Germa is the capital of the Garamantes Kingdom, an ancient civilisation located in the Fezzan region of the Sahara Desert in present-day Libya.
Although probably inhabiting the region as early as 1000 BC, the Garamantes were first mentioned around 500 BC in historical text by the ancient Greek writer and geographer Herodotus, who described them as “living in the district where the wild beasts abound” and “have four-horse chariots, in which they chase the Troglodyte Ethiopians, who of all the nations whereof any account has reached our ears are by far the swiftest of foot.”

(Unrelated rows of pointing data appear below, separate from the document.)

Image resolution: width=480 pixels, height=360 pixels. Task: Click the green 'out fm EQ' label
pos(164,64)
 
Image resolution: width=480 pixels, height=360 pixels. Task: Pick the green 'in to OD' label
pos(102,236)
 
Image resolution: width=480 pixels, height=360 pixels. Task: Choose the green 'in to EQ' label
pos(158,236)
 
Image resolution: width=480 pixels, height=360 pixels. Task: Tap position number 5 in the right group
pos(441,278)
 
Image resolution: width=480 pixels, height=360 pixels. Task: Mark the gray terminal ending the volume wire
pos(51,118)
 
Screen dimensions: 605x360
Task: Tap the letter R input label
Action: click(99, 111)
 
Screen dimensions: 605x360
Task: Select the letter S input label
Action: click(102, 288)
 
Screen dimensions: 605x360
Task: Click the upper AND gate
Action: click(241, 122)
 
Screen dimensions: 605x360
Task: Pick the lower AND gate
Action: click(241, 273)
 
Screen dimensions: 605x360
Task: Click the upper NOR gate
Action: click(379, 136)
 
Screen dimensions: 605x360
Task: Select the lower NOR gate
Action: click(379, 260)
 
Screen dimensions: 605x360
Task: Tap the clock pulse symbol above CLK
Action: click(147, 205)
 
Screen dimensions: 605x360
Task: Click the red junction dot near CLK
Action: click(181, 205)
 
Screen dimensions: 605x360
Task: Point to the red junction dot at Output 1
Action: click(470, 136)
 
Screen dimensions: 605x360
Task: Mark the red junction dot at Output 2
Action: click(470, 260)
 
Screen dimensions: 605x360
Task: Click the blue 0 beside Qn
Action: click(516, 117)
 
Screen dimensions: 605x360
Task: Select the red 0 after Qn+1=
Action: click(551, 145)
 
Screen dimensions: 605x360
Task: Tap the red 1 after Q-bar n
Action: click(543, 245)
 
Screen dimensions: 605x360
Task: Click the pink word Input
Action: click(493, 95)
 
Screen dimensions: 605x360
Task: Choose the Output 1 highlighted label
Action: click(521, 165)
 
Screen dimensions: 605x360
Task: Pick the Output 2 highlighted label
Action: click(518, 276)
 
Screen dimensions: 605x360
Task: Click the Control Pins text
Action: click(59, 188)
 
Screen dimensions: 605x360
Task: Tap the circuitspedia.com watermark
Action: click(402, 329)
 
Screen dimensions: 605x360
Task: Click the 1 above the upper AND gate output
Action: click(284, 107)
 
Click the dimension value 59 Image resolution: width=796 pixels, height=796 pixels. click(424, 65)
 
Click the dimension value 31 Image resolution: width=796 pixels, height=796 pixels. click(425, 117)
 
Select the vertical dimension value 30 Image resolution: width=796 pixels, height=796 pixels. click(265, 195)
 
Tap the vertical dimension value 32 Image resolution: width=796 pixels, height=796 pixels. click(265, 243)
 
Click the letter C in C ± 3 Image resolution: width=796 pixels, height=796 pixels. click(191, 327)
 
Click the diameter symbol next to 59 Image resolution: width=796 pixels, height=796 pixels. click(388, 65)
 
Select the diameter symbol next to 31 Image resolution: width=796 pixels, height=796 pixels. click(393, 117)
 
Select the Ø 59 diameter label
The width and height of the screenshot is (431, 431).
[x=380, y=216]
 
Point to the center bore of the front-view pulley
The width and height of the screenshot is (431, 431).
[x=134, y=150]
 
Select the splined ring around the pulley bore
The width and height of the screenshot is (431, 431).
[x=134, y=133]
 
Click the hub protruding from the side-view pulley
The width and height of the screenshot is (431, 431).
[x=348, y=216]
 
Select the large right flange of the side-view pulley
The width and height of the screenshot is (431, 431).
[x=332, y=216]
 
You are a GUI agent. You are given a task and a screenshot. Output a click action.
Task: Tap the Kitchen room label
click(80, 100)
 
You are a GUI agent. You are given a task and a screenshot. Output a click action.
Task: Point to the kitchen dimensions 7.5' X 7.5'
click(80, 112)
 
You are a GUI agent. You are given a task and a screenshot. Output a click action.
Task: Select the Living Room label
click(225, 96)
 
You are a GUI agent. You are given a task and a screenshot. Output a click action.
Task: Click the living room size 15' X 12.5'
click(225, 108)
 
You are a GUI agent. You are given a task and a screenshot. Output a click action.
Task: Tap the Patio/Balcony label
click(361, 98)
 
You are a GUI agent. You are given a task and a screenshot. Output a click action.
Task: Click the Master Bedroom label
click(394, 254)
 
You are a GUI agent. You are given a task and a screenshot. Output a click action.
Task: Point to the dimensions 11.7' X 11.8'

The Garamantes emerged as a major regional power, establishing a kingdom that prospered through the enslavement of surrounding tribes, and an agricultural economy that thrived in the desert climate by constructing a complex and extensive qanat irrigation tunnel system known as foggaras.
Around the 1st century AD, the Garamantes capital was moved from the fortress of Zinchecra to Garama at the Jarma Oasis, between the great sand sea of Dahan Ubaria and the barren rock plateau of the Massak Sattafat hamada.
Comparable to classical Roman cities, Garama was a complex urban centre with monumental structures, workshops, temples, and residential buildings that could house a population of up to 4,000 inhabitants, with another 6,000 in suburban satellite villages close by.
Garama dominated the caravan trade routes of the central Sahara, enabling the Garamantes to fund campaigns against settlements across Rome’s African frontier, the Limes Tripolitanus.
In AD 203, the Roman Emperor Septimius Severus launched a campaign deep into the Sahara to bring an end to the raiding, and captured the settlements of Cydamus, Gholaia, Garbia, and Garama, expanding the Roman borders.
After the Roman border retreated, Garama continued to be occupied by the Garamantes until the 7th century AD. Contemporary accounts from the conquest of Libya by the Arab general Uqba ibn Nafi documents that around AD 668, Garama was conquered and the king of the Garamantes was imprisoned and dragged away in chains.